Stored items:
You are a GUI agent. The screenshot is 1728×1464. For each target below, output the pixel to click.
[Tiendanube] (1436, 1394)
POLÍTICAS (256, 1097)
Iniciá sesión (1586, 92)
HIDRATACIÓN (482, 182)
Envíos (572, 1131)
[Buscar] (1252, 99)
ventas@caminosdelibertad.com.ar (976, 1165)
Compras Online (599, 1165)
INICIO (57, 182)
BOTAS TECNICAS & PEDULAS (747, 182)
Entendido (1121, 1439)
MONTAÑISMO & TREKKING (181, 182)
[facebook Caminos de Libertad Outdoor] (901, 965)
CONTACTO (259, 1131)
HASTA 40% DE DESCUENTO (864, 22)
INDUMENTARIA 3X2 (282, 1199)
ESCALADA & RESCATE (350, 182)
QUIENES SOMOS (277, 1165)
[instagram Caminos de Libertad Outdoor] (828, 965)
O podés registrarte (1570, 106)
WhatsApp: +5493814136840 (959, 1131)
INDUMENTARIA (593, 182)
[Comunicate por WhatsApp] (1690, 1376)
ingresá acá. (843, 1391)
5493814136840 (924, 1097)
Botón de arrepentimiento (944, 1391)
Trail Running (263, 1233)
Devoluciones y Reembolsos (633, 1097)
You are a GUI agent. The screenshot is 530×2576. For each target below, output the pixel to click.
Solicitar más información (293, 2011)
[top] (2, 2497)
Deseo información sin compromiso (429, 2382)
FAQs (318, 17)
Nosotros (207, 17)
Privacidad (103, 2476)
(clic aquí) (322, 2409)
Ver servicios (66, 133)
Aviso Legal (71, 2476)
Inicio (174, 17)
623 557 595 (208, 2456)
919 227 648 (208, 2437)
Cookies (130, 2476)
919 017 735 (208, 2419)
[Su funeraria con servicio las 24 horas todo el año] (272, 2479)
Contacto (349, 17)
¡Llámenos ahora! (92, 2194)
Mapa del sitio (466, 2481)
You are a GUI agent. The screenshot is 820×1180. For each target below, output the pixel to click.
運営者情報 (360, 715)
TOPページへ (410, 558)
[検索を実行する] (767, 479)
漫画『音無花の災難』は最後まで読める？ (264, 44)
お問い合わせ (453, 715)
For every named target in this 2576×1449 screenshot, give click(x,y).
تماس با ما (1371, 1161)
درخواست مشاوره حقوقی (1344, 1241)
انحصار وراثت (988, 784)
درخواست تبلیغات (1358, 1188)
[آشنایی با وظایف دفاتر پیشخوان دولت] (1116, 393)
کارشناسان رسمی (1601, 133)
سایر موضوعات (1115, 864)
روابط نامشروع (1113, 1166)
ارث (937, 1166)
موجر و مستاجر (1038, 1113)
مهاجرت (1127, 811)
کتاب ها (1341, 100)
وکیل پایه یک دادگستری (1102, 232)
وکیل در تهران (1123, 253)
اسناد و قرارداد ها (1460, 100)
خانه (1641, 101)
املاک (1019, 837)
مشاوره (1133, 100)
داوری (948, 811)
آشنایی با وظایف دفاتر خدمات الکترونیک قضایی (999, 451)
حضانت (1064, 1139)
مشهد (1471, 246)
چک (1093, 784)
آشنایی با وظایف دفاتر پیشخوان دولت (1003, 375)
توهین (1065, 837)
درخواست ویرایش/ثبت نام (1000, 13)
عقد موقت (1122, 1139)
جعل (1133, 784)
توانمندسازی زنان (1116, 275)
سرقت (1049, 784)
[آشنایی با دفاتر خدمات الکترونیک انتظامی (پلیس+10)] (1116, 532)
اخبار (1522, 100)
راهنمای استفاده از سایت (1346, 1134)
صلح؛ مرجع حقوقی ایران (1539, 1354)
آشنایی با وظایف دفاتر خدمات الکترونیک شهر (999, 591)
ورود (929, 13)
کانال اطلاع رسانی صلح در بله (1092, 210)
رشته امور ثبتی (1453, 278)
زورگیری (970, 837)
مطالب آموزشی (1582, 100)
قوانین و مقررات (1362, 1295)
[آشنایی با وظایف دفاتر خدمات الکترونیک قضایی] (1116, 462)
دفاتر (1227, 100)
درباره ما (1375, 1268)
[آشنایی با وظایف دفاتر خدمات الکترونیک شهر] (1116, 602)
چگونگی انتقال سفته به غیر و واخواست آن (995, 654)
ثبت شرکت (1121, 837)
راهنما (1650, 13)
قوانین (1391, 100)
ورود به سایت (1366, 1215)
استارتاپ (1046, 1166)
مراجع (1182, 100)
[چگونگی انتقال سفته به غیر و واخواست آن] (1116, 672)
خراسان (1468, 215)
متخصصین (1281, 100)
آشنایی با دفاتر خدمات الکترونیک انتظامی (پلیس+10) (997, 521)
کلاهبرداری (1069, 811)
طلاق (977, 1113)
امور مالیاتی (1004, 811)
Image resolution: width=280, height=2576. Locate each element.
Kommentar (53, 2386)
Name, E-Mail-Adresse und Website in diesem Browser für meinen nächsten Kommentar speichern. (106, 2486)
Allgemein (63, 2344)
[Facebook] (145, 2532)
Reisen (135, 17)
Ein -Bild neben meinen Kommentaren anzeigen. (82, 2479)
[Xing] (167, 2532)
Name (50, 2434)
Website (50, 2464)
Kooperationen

■ **Work to complete**
Could you write out all the entries word for word?

■ **Response to this task**
You are a GUI agent. The screenshot is 1728×1464. For each target below, output the pixel to click.
[Tiendanube] (1436, 1394)
POLÍTICAS (256, 1097)
Iniciá sesión (1586, 92)
HIDRATACIÓN (482, 182)
Envíos (572, 1131)
[Buscar] (1252, 99)
ventas@caminosdelibertad.com.ar (976, 1165)
Compras Online (599, 1165)
INICIO (57, 182)
BOTAS TECNICAS & PEDULAS (747, 182)
Entendido (1121, 1439)
MONTAÑISMO & TREKKING (181, 182)
[facebook Caminos de Libertad Outdoor] (901, 965)
CONTACTO (259, 1131)
HASTA 40% DE DESCUENTO (864, 22)
INDUMENTARIA 3X2 (282, 1199)
ESCALADA & RESCATE (350, 182)
QUIENES SOMOS (277, 1165)
[instagram Caminos de Libertad Outdoor] (828, 965)
O podés registrarte (1570, 106)
WhatsApp: +5493814136840 (959, 1131)
INDUMENTARIA (593, 182)
[Comunicate por WhatsApp] (1690, 1376)
ingresá acá. (843, 1391)
5493814136840 (924, 1097)
Botón de arrepentimiento (944, 1391)
Trail Running (263, 1233)
Devoluciones y Reembolsos (633, 1097)
You are a GUI agent. The screenshot is 530×2576. For each target below, output the pixel to click.
Solicitar más información (293, 2011)
[top] (2, 2497)
Deseo información sin compromiso (429, 2382)
FAQs (318, 17)
Nosotros (207, 17)
Privacidad (103, 2476)
(clic aquí) (322, 2409)
Ver servicios (66, 133)
Aviso Legal (71, 2476)
Inicio (174, 17)
623 557 595 (208, 2456)
919 227 648 (208, 2437)
Cookies (130, 2476)
919 017 735 (208, 2419)
[Su funeraria con servicio las 24 horas todo el año] (272, 2479)
Contacto (349, 17)
¡Llámenos ahora! (92, 2194)
Mapa del sitio (466, 2481)
You are a GUI agent. The screenshot is 820×1180. For each target below, output the pixel to click.
運営者情報 (360, 715)
TOPページへ (410, 558)
[検索を実行する] (767, 479)
漫画『音無花の災難』は最後まで読める？ (264, 44)
お問い合わせ (453, 715)
For every named target in this 2576×1449 screenshot, give click(x,y).
تماس با ما (1371, 1161)
درخواست مشاوره حقوقی (1344, 1241)
انحصار وراثت (988, 784)
درخواست تبلیغات (1358, 1188)
[آشنایی با وظایف دفاتر پیشخوان دولت] (1116, 393)
کارشناسان رسمی (1601, 133)
سایر موضوعات (1115, 864)
روابط نامشروع (1113, 1166)
ارث (937, 1166)
موجر و مستاجر (1038, 1113)
مهاجرت (1127, 811)
کتاب ها (1341, 100)
وکیل پایه یک دادگستری (1102, 232)
وکیل در تهران (1123, 253)
اسناد و قرارداد ها (1460, 100)
خانه (1641, 101)
املاک (1019, 837)
مشاوره (1133, 100)
داوری (948, 811)
آشنایی با وظایف دفاتر خدمات الکترونیک قضایی (999, 451)
حضانت (1064, 1139)
مشهد (1471, 246)
چک (1093, 784)
آشنایی با وظایف دفاتر پیشخوان دولت (1003, 375)
توهین (1065, 837)
درخواست ویرایش/ثبت نام (1000, 13)
عقد موقت (1122, 1139)
جعل (1133, 784)
توانمندسازی زنان (1116, 275)
سرقت (1049, 784)
[آشنایی با دفاتر خدمات الکترونیک انتظامی (پلیس+10)] (1116, 532)
اخبار (1522, 100)
راهنمای استفاده از سایت (1346, 1134)
صلح؛ مرجع حقوقی ایران (1539, 1354)
آشنایی با وظایف دفاتر خدمات الکترونیک شهر (999, 591)
ورود (929, 13)
کانال اطلاع رسانی صلح در بله (1092, 210)
رشته امور ثبتی (1453, 278)
زورگیری (970, 837)
مطالب آموزشی (1582, 100)
قوانین و مقررات (1362, 1295)
[آشنایی با وظایف دفاتر خدمات الکترونیک قضایی] (1116, 462)
دفاتر (1227, 100)
درباره ما (1375, 1268)
[آشنایی با وظایف دفاتر خدمات الکترونیک شهر] (1116, 602)
چگونگی انتقال سفته به غیر و واخواست آن (995, 654)
ثبت شرکت (1121, 837)
راهنما (1650, 13)
قوانین (1391, 100)
ورود به سایت (1366, 1215)
استارتاپ (1046, 1166)
مراجع (1182, 100)
[چگونگی انتقال سفته به غیر و واخواست آن] (1116, 672)
خراسان (1468, 215)
متخصصین (1281, 100)
آشنایی با دفاتر خدمات الکترونیک انتظامی (پلیس+10) (997, 521)
کلاهبرداری (1069, 811)
طلاق (977, 1113)
امور مالیاتی (1004, 811)
Image resolution: width=280, height=2576. Locate each element.
Kommentar (53, 2386)
Name, E-Mail-Adresse und Website in diesem Browser für meinen nächsten Kommentar speichern. (106, 2486)
Allgemein (63, 2344)
[Facebook] (145, 2532)
Reisen (135, 17)
Ein -Bild neben meinen Kommentaren anzeigen. (82, 2479)
[Xing] (167, 2532)
Name (50, 2434)
Website (50, 2464)
Kooperationen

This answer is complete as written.